[DATA]
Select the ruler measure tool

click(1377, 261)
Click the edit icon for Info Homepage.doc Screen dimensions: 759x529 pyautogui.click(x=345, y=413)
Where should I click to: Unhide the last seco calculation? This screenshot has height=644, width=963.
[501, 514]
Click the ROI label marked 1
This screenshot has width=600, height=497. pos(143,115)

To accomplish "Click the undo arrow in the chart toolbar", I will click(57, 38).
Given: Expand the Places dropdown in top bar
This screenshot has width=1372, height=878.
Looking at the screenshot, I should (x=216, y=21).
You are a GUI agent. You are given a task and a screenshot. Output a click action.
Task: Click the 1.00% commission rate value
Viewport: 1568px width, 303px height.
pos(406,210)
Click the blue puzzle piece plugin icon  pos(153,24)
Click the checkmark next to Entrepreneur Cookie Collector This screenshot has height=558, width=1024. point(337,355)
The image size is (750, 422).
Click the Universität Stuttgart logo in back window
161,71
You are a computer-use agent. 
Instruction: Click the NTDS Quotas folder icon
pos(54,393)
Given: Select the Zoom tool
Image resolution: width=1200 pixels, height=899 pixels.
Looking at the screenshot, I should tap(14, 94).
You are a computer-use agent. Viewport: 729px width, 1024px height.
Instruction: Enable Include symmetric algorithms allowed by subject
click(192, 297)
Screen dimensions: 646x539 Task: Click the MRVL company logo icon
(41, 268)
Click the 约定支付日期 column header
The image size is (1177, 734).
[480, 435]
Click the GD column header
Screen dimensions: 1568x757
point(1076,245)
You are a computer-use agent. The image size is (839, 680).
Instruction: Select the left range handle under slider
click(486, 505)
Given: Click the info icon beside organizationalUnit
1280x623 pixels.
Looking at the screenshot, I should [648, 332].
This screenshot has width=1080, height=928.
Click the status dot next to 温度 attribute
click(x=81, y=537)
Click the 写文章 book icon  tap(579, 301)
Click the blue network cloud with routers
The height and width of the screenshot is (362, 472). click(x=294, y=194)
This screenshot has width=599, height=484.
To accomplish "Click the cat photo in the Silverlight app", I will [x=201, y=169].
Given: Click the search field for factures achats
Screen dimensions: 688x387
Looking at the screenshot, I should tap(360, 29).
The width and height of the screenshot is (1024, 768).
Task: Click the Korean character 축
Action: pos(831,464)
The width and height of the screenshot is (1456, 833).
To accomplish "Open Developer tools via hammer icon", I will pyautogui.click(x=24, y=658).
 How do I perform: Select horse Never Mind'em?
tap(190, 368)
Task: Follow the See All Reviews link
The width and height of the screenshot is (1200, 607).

[WHAT YOU ARE ASKED TO DO] Output the full listing. Match it exactly.

[SOLUTION]
Select the ruler measure tool

click(1377, 261)
Click the edit icon for Info Homepage.doc Screen dimensions: 759x529 pyautogui.click(x=345, y=413)
Where should I click to: Unhide the last seco calculation? This screenshot has height=644, width=963.
[501, 514]
Click the ROI label marked 1
This screenshot has width=600, height=497. pos(143,115)

To accomplish "Click the undo arrow in the chart toolbar", I will click(57, 38).
Given: Expand the Places dropdown in top bar
This screenshot has width=1372, height=878.
Looking at the screenshot, I should (x=216, y=21).
You are a GUI agent. You are given a task and a screenshot. Output a click action.
Task: Click the 1.00% commission rate value
Viewport: 1568px width, 303px height.
pos(406,210)
Click the blue puzzle piece plugin icon  pos(153,24)
Click the checkmark next to Entrepreneur Cookie Collector This screenshot has height=558, width=1024. point(337,355)
The image size is (750, 422).
Click the Universität Stuttgart logo in back window
161,71
You are a computer-use agent. 
Instruction: Click the NTDS Quotas folder icon
pos(54,393)
Given: Select the Zoom tool
Image resolution: width=1200 pixels, height=899 pixels.
Looking at the screenshot, I should tap(14, 94).
You are a computer-use agent. Viewport: 729px width, 1024px height.
Instruction: Enable Include symmetric algorithms allowed by subject
click(192, 297)
Screen dimensions: 646x539 Task: Click the MRVL company logo icon
(41, 268)
Click the 约定支付日期 column header
The image size is (1177, 734).
[480, 435]
Click the GD column header
Screen dimensions: 1568x757
point(1076,245)
You are a computer-use agent. The image size is (839, 680).
Instruction: Select the left range handle under slider
click(486, 505)
Given: Click the info icon beside organizationalUnit
1280x623 pixels.
Looking at the screenshot, I should [648, 332].
This screenshot has width=1080, height=928.
Click the status dot next to 温度 attribute
click(x=81, y=537)
Click the 写文章 book icon  tap(579, 301)
Click the blue network cloud with routers
The height and width of the screenshot is (362, 472). click(x=294, y=194)
This screenshot has width=599, height=484.
To accomplish "Click the cat photo in the Silverlight app", I will [x=201, y=169].
Given: Click the search field for factures achats
Screen dimensions: 688x387
Looking at the screenshot, I should tap(360, 29).
The width and height of the screenshot is (1024, 768).
Task: Click the Korean character 축
Action: pos(831,464)
The width and height of the screenshot is (1456, 833).
To accomplish "Open Developer tools via hammer icon", I will pyautogui.click(x=24, y=658).
 How do I perform: Select horse Never Mind'em?
tap(190, 368)
Task: Follow the See All Reviews link
The width and height of the screenshot is (1200, 607).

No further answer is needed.